Credit-default swaps involve bets about the chances that a bond will default, and investors in these markets continue to consider the chance of the U.S. government defaulting on its bonds as less probable than France, Canada or other developed economies doing so.
In public and private conversations, Treasury Secretary Timothy Geithner and others in the Obama administration argued that S&P shouldn't have downgraded the United States because its economy and role as the center of the financial world make it different.
Like many a nation before it, Washington attacked the rating agency to deflect the message.
"I think S&P's shown really terrible judgment and they've handled themselves very poorly and they've shown a stunning lack of knowledge about basic U.S. fiscal budget math," Geithner told NBC on Sunday. "And I think they drew exactly the wrong conclusion."
Late Monday, Senate Banking Committee Chairman Tim Johnson, D-S.D., joined the chorus.
"This irresponsible move by S&P may, however, have spillover effects that tax the American people by increasing interest rates on home loans, credit cards and car loans, and by increasing the cost of finance for some state and local governments. I am deeply disappointed in S&P's decision to enter into the game of political punditry," Johnson said in a statement.
It all rings familiar to Vincent Truglia, who for years headed government bond ratings for Moody's Investors Service.
"I've been in the country risk business for over 34 years, was in the rating business 15 years, and I want to tell you that the other governments, when there was a downgrade, always attacked the rating agency," said Truglia, who's now an independent consultant. "It's really quite normal for countries to attack the ratings agencies."
He recalled that when Australia was downgraded, government officials were banned from ever talking to a Moody's credit analyst. Japan hauled a Moody's official in front of the legislature, the first foreigner to appear before lawmakers in decades. An Italian president took to the airwaves in the 1990s to declare that Moody's was part of an international conspiracy to destabilize the country.

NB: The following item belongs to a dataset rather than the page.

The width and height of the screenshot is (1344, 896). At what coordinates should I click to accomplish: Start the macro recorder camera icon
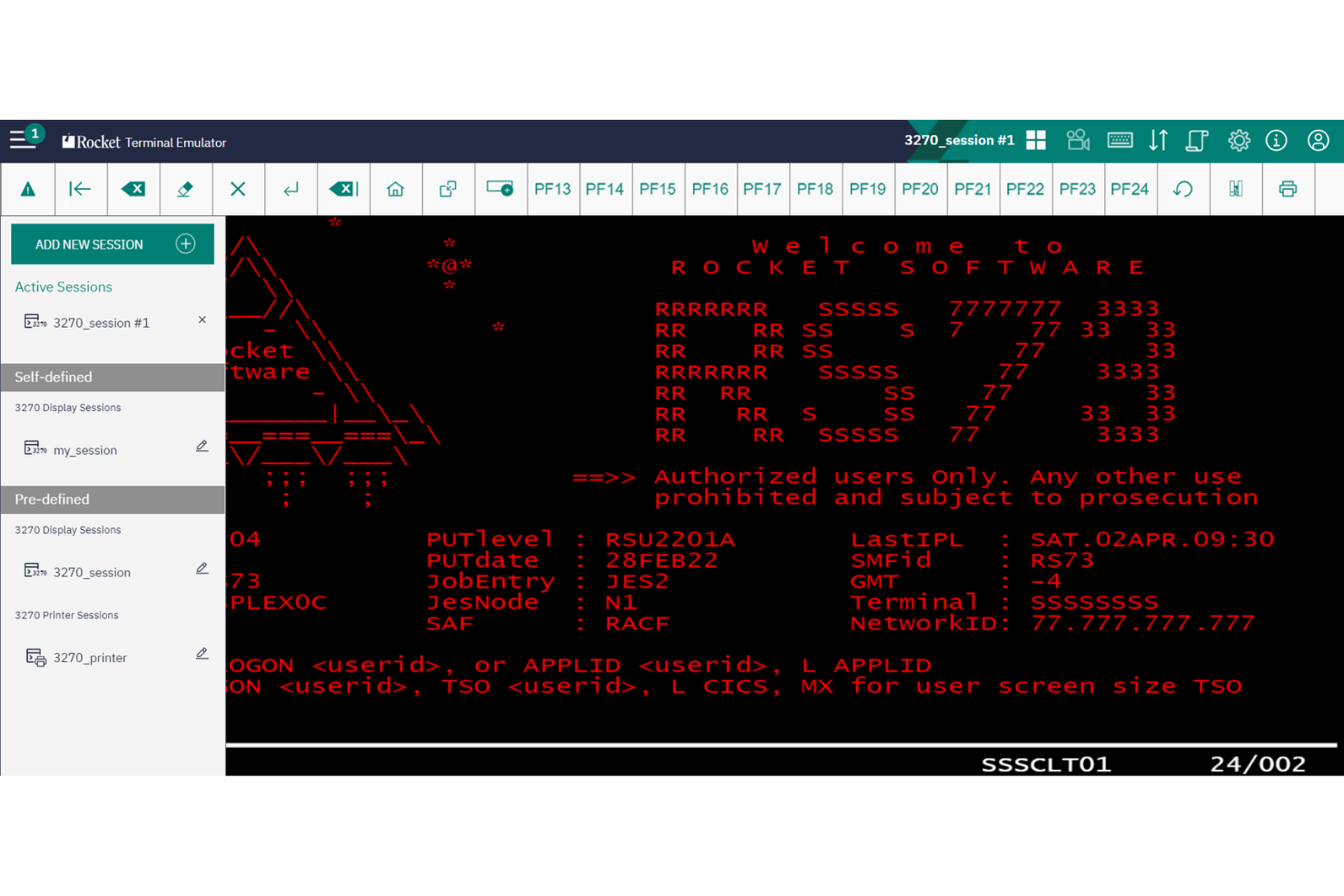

Last week's downgrade by Standard & Poor's was justified, Truglia said.
"It's telling you that the economy and governance of fiscal policy is at issue. And I don't think anyone will disagree that there is a serious problem in fiscal-policy governance," he said, pointing to the last-minute deal last Tuesday to extend the debt ceiling. "It was a fiasco, an embarrassment that the U.S. government was carrying on in that manner. From my point of view, S&P did the right thing."
Friday night's action by S&P — knocking down the AAA gold-plated rating that U.S. bonds have enjoyed for 70 years to a notch lower, AA-plus — was controversial for many reasons. Chief among them was the tarnished view many average Americans have of the credit-rating agencies, who collectively played a major role in the financial crisis of 2008.
Reporting by McClatchy in 2009 showed how Moody's let business from Wall Street investment banks unduly influence ratings outcomes, with disastrous consequences for investors and the global economy. Part of the problem was a business model in which the issuer of the bonds traditionally pays for the rating, an inherent conflict of interest.
That ethics breach, however, didn't appear to spill over into the ratings for the bonds issued by countries around the globe. And the credit ratings issued for government bonds mostly have stood the test of time, proving accurate indicators of default risks.
S&P wasn't even the first to downgrade U.S. bonds. A smaller respected firm — Haverford, Pa.-based Egan-Jones Ratings Co. — downgraded U.S. bonds on July 16 from AAA to AA.
"We are taking a negative action not based on the delay in raising the debt ceiling but rather our concern about the high level of debt to GDP," the company wrote at the time. Egan-Jones calculates the debt differently
In an interview Monday, Managing Director Sean Egan noted that his company's rating was based on current and projected ratios of debt to the size of the economy, while S&P's action contained a huge mathematical error and was based on the perception of political intransigence.
"Our view is different than theirs in a sense that in a democracy, we welcome the debate, that oftentimes a better solution is ultimately derived as a result from the ordinary discourse that takes place in a well-functioning economy," said Egan, whose firm is paid by investors, not bond issuers.
Nadler of Kroll Bond Rating Agency, which doesn't rate government bonds, was more critical of S&P's action, claiming that the rating agency crossed a dangerous "don't go there" line when it signaled in April that anything less than a debt reduction of $4 trillion over 10 years would be insufficient to avoid a downgrade.
"I think the concern is that when you become part of the process, you lose your objectivity, and I think SP for the last month or so ... probably longer, has inserted itself into the politics and I think at that point it's very difficult to be an objective observer," Nadler said.
Egan is more sympathetic to S&P.
"I think Congress was looking for some guidance for what was needed for S&P to avoid taking action, and they threw out a number," he said. "In retrospect, that may have been a mistake. Once they threw it out, they were stuck between a rock and a hard place."